O segundo contributo e resultado é filosófico. É formulada uma definição original de emancipação a partir da análise e do estudo de outros conceitos relacionados, definidos por outros autores ou correntes, como o poder de agir, o empowerment e o enraizamento. A emancipação é definida como uma iniciativa, na sequência dos trabalhos de Louis (Durrive, 2015). O Constrangimento e a iniciativa são pensados como estando em tensão, ultrapassando o modelo de interiorização do constrangimento. A iniciativa, a autonomia e a emancipação só se ganham e se definem contra o constrangimento e a alienação.
Por fim, o último resultado é político. Reforça a afirmação inicial da investigação de que a emancipação no trabalho é possível.

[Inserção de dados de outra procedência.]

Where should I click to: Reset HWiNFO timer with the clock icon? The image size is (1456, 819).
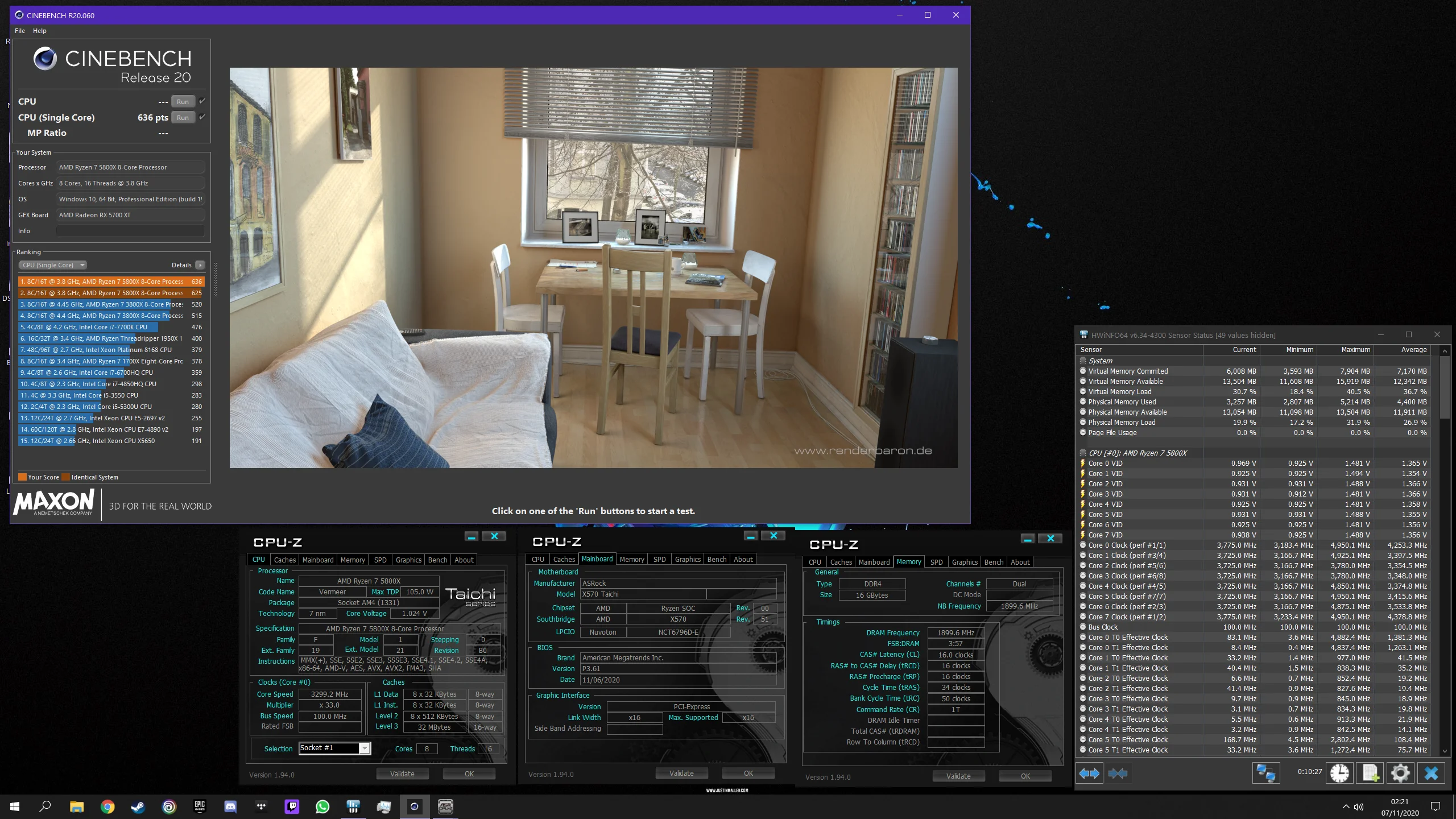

Uma emancipação no trabalho, por oposição a uma emancipação pelo trabalho (Davezies, 2009). A preposição “pelo” supõe uma causalidade, tornada difícil hoje nas suas condições de realização em virtude da intensificação do trabalho e das condições degradadas que têm, por vezes, conduzido ao esvaziamento das possibilidades e a utopia ligadas ao trabalho. Afirmá-lo modifica profundamente a análise do trabalho como ferramenta política (Schwartz, 2021) e de transformação, e recoloca a abordagem ergológica como ferramenta ao serviço da transformação.